Dishonesty and Selection into Public ServiceCoauthor
Shi-Yi Wang, The Wharton School, University of Pennsylvania
Corruption, in some form or another, can most likely be found in all the governments of the world, though it may be especially pronounced in developing countries. Given the pervasiveness of this problem, economists and social scientists have made an extensive study of lapses in the system, along with financial incentives, which may lead civil servants to improprieties. But what about the people who choose to enter public service? Might those with a predisposition toward misconduct be disproportionately attracted to government jobs?
That question was taken up by Rema Hanna, Associate Professor of Public Policy at Harvard Kennedy School, and Shi-Yi Wang, of the Wharton School. To examine corrupt behavior among potential public service employees, Hanna and Wang devised a series of experiments, which they administered to volunteers—669 college seniors in India and 165 Indian civil servants. The students were drawn from seven large universities in Bangalore and were majoring in disciplines that could lead to jobs in either government or the private sector. All the civil servants were government nurses who worked in five districts in Karnataka, the state in southern India that includes Bangalore.
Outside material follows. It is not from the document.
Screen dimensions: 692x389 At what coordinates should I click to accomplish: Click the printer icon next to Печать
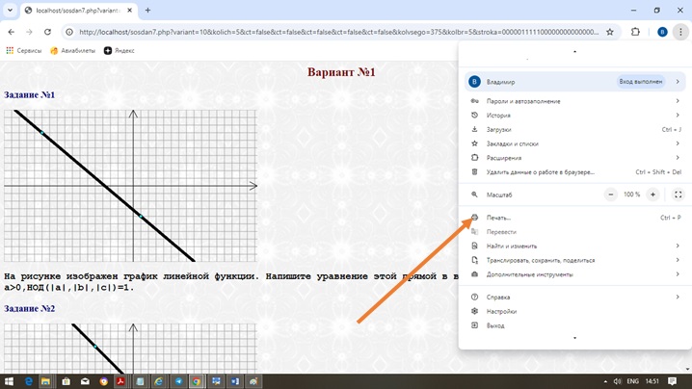pos(474,218)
The crux of the study involved tests designed to gauge the subjects’ honesty and social tendencies. During the so-called dice task, students were instructed to roll a pair of ordinary dice 42 times and record the numbers obtained with each roll. The higher the numbers they wrote down, the more money they would receive in the end. A 6, for example, would earn them three times more money than a 2. Subjects had complete privacy during the exercise and were thus on the honor system; their conduct, however, generally fell far short of honorable.
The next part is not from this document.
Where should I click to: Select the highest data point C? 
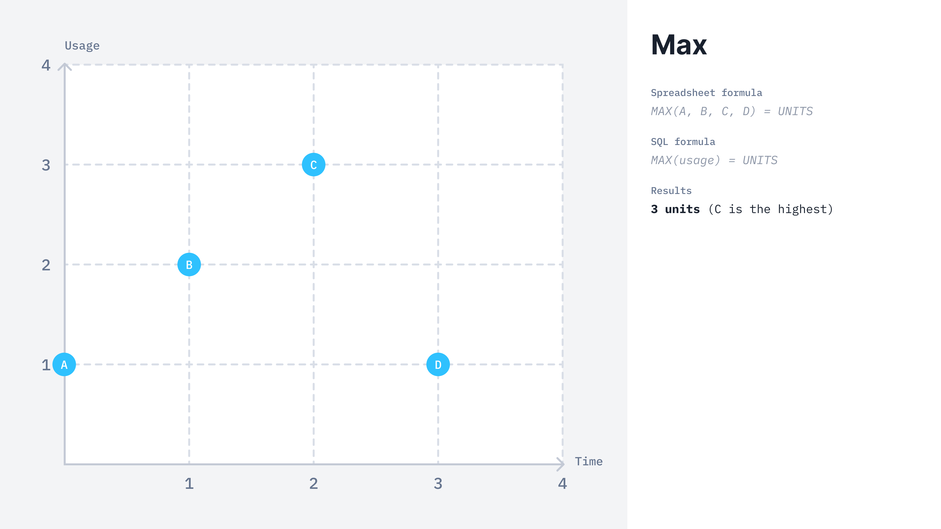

“Dishonesty, as measured by the dice task, is rampant,” Hanna and Wang observe. Thirty-four percent of the students reported scores so high that the odds of getting them were one in a hundred, “very far away from what they would have gotten purely by chance,” notes Hanna. Surveys showed that students who cheated on the dice game were more likely (by 6.3 percent) to want a government job.
The “pro-social preferences game” measured willingness to contribute to the public good. Participants were allotted 50 rupees, which they could keep for themselves or give to well-known charities such as UNICEF, the Red Cross, and Save the Children. For every rupee they donated, the amount given to charity was doubled. All told, the students chose to keep most of the money—about 59 percent—for themselves. A majority of students who scored low in pro-social behavior (like those who cheated on the dice task) expressed a preference for government jobs. As Hanna puts it, “Those who kept more money for themselves were more likely to cheat on the dice game, and they were also more likely to want a government job, which is kind of scary.”
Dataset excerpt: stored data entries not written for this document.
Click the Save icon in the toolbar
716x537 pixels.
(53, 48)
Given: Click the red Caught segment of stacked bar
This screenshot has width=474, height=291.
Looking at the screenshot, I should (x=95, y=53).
The participation of the government nurses gave Hanna and Wang a means of tying their experimental findings to corruption in the real world. The researchers looked at a specific form of corruption—absenteeism, or billing for hours not worked, which squanders public funds and in this case can also have adverse public health consequences. The nurses tended to cheat on the dice task (although to a lesser degree than the students), and those who claimed scores above the median value, the authors wrote, “were 7.1 percent more likely to be fraudulently absent than those below it.”
Hanna believes that their findings could point toward more-effective methods for screening out dishonest job applicants. “If we believe that corruption is a key constraint to service delivery, it may be important to look at characteristics other than ability when screening for bureaucrats,” she says. At the same time, government agencies should make it harder for their employees to collect ill-gotten gains so that those prone to corruption will think twice about going into government work.